• Task brief
Please count, in the material below, each line containing "computer", and report only the number.

• Listed records
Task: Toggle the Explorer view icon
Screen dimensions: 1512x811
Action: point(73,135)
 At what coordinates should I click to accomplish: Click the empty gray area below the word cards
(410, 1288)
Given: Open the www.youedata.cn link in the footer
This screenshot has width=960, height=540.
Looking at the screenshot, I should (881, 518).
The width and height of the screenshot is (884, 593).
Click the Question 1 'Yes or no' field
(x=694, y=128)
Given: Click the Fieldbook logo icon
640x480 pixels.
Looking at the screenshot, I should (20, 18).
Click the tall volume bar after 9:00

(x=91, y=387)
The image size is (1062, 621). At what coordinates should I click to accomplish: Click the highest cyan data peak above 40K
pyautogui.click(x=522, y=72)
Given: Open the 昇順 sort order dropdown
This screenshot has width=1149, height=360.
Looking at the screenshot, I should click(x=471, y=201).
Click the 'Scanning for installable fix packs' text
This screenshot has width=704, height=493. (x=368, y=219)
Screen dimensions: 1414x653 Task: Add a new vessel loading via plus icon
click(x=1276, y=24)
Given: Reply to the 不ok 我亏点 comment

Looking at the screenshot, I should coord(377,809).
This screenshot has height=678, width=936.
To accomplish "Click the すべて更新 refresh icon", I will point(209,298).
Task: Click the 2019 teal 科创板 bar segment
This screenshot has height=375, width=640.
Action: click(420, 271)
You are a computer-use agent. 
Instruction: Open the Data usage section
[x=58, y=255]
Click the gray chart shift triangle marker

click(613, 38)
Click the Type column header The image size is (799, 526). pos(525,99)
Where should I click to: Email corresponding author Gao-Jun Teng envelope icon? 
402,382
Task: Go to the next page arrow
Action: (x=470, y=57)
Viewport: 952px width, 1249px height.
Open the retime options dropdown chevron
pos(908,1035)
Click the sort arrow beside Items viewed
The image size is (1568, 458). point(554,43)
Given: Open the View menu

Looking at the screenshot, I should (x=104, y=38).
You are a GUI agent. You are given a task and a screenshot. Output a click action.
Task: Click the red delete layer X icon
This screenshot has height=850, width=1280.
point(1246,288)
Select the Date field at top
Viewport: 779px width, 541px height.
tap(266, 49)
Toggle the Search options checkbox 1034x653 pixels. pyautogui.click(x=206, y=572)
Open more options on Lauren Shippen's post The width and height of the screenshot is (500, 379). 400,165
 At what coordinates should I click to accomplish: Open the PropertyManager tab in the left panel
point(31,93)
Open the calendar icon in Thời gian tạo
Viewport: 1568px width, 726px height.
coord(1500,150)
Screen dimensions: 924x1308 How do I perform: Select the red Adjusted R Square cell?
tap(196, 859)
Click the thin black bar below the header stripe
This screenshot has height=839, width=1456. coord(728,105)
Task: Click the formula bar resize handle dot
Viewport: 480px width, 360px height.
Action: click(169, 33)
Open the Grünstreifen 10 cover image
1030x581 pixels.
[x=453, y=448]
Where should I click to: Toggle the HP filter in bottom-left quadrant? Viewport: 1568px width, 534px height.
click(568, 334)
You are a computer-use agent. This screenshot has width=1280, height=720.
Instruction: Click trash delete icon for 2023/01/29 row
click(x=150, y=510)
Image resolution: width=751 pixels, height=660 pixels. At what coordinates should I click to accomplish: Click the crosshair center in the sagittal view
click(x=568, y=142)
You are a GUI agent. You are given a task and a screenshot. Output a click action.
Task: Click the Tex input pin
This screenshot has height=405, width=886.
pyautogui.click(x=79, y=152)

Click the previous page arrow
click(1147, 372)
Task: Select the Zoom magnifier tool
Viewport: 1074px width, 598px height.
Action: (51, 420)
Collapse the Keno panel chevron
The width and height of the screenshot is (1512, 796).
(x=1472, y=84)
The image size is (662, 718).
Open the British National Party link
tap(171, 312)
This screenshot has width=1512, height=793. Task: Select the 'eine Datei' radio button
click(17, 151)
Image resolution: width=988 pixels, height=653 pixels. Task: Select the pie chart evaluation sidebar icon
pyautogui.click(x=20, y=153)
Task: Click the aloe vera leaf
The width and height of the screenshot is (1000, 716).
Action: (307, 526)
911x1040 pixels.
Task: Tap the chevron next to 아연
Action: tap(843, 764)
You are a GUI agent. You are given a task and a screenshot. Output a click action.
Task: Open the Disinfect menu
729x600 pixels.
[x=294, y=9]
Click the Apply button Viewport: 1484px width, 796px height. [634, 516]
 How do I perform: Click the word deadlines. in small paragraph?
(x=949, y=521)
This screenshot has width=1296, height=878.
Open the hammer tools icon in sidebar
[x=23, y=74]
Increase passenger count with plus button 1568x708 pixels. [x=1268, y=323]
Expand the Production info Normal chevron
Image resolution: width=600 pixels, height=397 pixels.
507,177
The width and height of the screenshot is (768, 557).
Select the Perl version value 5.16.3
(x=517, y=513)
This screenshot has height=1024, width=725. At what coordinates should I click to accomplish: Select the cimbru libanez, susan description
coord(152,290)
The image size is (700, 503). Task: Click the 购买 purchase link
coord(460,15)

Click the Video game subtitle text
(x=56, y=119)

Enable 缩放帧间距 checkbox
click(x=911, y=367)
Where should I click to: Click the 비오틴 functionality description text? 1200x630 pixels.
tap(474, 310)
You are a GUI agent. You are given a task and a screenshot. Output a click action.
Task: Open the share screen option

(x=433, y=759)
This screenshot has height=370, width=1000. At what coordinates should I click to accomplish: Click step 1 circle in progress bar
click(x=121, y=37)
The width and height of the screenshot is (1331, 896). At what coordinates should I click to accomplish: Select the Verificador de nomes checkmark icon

• Exercise result
2